**WHAT YOU NEED TO DO**: Return the following from the records below: each line, word for word, starting with the line that contains "Events (62, 114)" and going on through the line that contains "[Další] (491, 222)", with nothing outside that range.

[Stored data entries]
━━━━━━━━━━━━━━━━
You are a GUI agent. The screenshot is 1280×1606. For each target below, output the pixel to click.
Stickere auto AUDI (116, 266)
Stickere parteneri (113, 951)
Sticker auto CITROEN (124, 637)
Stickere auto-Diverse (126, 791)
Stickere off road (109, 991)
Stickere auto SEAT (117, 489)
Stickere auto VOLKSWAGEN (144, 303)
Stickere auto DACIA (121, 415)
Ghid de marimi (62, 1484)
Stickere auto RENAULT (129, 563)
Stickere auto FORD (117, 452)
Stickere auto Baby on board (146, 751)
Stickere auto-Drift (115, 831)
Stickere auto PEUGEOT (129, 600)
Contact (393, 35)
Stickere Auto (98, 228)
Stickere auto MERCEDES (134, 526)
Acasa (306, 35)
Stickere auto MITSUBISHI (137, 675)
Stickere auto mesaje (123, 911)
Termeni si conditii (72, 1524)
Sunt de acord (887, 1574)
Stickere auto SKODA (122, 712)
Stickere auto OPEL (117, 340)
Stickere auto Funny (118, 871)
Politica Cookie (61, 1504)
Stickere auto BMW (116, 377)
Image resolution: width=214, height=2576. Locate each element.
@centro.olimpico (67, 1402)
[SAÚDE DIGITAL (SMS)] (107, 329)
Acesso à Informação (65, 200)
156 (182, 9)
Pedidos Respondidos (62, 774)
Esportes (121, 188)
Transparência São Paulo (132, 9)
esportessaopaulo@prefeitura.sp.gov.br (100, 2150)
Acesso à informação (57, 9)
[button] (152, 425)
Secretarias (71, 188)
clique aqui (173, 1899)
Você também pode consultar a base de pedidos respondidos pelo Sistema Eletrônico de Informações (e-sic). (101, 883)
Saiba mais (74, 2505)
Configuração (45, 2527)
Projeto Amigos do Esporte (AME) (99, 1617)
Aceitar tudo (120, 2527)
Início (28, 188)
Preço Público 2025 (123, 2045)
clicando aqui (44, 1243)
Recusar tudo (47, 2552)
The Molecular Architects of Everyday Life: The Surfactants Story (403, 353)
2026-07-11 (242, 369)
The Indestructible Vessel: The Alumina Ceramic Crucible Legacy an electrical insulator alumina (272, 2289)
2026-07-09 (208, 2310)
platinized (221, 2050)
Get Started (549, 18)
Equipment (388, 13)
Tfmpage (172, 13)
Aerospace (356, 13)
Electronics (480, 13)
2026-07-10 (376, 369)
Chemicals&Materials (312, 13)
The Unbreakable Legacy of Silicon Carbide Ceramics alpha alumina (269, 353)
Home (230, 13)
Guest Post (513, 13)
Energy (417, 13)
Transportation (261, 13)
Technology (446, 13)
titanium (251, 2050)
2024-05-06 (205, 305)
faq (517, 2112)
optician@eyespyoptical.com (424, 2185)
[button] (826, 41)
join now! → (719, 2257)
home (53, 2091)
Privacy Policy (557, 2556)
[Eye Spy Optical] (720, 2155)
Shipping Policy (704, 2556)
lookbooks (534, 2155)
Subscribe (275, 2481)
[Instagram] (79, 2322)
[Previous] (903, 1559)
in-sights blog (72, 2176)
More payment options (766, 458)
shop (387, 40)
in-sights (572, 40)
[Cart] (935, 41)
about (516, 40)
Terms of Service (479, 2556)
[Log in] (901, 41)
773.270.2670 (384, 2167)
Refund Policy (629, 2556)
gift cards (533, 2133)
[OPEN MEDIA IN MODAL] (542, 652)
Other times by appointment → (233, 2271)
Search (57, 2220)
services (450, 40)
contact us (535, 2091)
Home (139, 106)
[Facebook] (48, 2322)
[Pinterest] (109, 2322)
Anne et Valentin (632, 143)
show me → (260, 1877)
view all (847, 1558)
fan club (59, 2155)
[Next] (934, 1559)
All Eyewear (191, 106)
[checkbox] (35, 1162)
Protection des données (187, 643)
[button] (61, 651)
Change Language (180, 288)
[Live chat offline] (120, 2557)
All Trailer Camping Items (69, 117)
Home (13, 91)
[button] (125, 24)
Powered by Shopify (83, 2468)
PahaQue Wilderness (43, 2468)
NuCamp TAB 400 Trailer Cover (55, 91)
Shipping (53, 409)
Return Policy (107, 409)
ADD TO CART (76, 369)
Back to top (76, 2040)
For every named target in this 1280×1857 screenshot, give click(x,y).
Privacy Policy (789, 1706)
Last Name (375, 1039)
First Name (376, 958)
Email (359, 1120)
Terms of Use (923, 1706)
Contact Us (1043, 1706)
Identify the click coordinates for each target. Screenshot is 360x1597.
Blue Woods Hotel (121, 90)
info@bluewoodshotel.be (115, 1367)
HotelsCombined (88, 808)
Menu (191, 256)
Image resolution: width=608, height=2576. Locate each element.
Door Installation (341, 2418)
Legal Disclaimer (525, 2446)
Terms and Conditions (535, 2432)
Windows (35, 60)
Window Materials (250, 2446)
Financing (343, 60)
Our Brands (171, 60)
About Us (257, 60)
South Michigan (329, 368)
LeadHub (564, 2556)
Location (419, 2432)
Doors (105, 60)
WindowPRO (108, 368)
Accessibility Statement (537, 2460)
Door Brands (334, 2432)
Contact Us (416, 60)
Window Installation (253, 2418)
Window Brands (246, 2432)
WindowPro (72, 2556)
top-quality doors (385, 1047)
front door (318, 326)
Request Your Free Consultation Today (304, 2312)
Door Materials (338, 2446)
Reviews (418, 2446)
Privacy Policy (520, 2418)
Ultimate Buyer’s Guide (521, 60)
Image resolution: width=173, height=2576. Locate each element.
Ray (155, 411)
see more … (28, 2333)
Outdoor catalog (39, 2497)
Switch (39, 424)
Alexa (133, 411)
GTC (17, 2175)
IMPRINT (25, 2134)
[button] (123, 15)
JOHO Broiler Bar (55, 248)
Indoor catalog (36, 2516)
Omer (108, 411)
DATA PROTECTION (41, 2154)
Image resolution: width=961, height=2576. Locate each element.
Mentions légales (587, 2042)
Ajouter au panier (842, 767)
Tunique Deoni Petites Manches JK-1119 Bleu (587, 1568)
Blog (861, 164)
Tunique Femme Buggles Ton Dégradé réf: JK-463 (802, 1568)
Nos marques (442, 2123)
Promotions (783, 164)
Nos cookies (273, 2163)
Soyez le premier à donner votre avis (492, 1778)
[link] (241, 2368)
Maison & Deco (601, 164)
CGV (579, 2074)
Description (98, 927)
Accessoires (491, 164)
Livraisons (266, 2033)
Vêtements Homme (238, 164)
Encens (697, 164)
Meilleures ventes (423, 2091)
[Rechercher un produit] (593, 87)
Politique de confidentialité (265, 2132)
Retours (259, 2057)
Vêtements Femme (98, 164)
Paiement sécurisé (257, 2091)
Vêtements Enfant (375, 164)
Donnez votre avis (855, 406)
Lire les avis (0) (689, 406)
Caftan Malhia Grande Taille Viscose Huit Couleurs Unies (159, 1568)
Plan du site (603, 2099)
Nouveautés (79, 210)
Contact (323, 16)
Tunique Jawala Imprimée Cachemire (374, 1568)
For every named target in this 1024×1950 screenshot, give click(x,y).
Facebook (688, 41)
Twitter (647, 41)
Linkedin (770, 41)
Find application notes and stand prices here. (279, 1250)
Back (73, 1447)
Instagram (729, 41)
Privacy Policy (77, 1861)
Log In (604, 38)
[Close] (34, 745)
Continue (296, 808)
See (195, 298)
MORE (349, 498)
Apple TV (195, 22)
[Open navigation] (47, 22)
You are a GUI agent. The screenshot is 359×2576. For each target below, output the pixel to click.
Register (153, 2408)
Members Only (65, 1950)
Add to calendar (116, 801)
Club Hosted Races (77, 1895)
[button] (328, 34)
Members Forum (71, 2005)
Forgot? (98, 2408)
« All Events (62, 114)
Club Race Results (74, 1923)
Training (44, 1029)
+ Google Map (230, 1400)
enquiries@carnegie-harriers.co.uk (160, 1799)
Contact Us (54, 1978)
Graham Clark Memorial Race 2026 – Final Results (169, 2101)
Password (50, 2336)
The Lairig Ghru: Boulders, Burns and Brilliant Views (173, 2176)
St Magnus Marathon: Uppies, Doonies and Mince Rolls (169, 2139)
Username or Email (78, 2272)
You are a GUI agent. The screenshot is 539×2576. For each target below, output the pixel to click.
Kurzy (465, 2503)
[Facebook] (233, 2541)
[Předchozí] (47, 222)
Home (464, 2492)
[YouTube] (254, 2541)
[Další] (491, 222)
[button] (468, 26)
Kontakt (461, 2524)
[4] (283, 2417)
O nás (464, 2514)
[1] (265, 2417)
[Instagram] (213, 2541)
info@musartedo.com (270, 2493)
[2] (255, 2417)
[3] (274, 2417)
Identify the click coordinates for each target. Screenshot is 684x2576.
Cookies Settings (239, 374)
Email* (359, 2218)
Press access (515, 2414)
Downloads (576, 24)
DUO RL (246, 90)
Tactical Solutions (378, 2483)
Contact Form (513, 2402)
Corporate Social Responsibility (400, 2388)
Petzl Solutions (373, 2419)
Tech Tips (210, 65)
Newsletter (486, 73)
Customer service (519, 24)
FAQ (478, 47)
━━━━━━━━━━━━━━━━
**TASK RESULT**:
« All Events (62, 114)
Club Race Results (74, 1923)
Training (44, 1029)
+ Google Map (230, 1400)
enquiries@carnegie-harriers.co.uk (160, 1799)
Contact Us (54, 1978)
Graham Clark Memorial Race 2026 – Final Results (169, 2101)
Password (50, 2336)
The Lairig Ghru: Boulders, Burns and Brilliant Views (173, 2176)
St Magnus Marathon: Uppies, Doonies and Mince Rolls (169, 2139)
Username or Email (78, 2272)
You are a GUI agent. The screenshot is 539×2576. For each target below, output the pixel to click.
Kurzy (465, 2503)
[Facebook] (233, 2541)
[Předchozí] (47, 222)
Home (464, 2492)
[YouTube] (254, 2541)
[Další] (491, 222)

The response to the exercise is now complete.